The research team will check the bread consumption every week.

In addition, if patients would have any complications during the intervention, they will be asked to stop the trial, and the endocrinologist will manage the required treatment.

Strengths and limitations

  • While previous studies have assessed the health effects and organoleptic characteristics of PPP, we will use this additive in a clinical trial.

  • Appropriate measures will be adopted to determine the best percentage of PPP to improve the rheological, organoleptic, and antioxidant characteristics of wheat bread.

  • Effects of bread intervention on diabetes profile, antioxidant capacity, inflammatory markers, and mood disorders in patients with T2DM will also be assessed.

  • PPP-fortified bread will be applied in a trial to show whether it can reduce signs associated with diabetes, hyperlipidemia, and oxidative stress as a functional food.

  • All participants will be obliged to maintain a stable pattern of physical activity and diet.

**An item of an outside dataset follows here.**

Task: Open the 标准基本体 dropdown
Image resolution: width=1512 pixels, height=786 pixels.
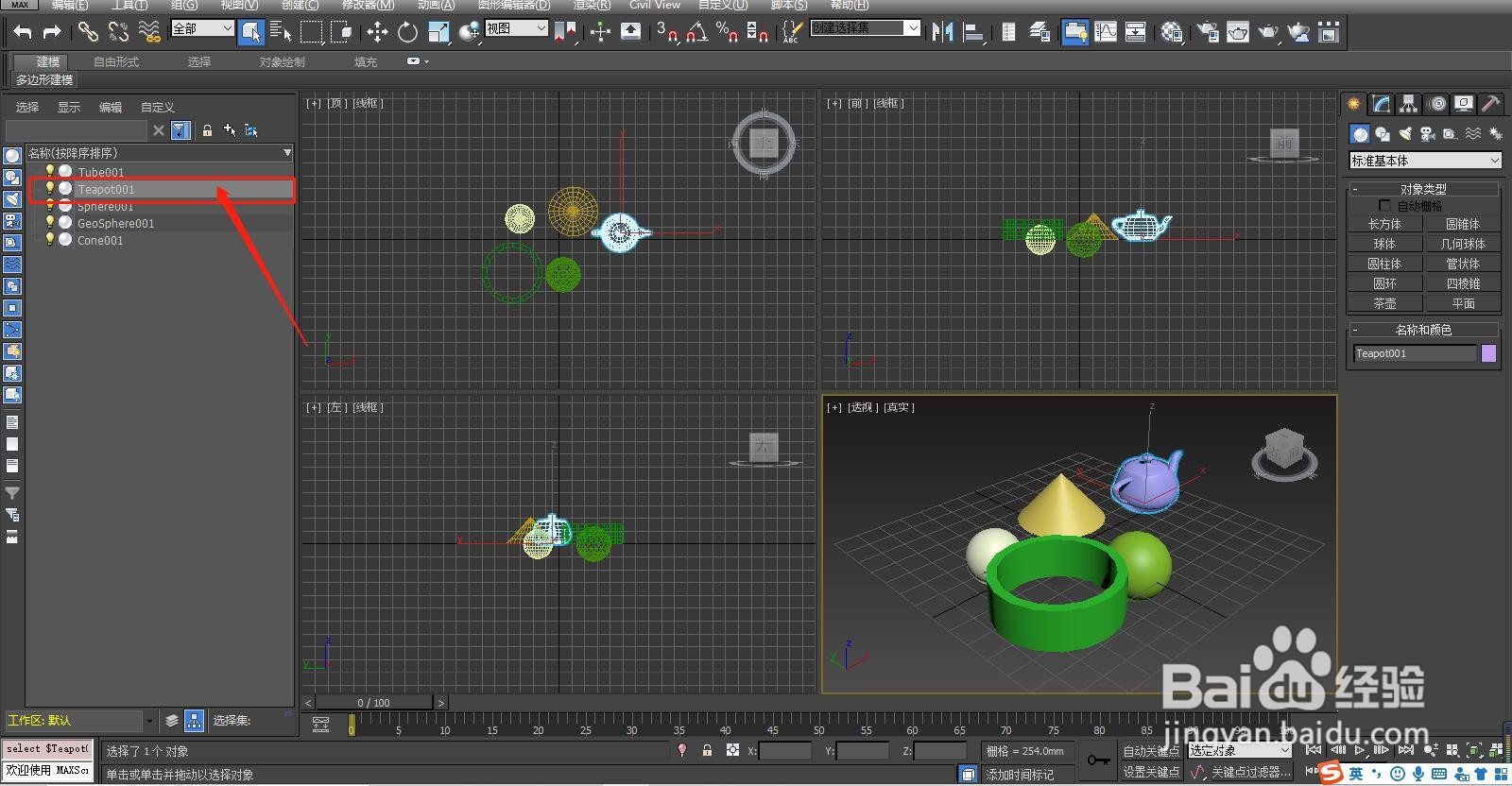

  • Compliance could decline over the 12-week follow-up.

Discussion

Through our research, we will seek to determine the efficacy and safety of PPP for T2DM. The Iranian meal is incomplete without bread. In many countries, bread is economically accessible to everyone. Increasing consumer demand for functional foods opens up a massive market for this category. Importantly, our findings could have a significant impact on clinical practice and public health as a simple and effective adjunctive approach for management of T2DM if our hypotheses are supported.

Trial status

The recruitment of participants began in May 2021 and was expected to be completed in October 2022. Due to the Covid-19 pandemic, we have had a lot of drop-outs, and hence, the study took longer than expected. The intervention and follow-ups are scheduled to be completed in January 2023.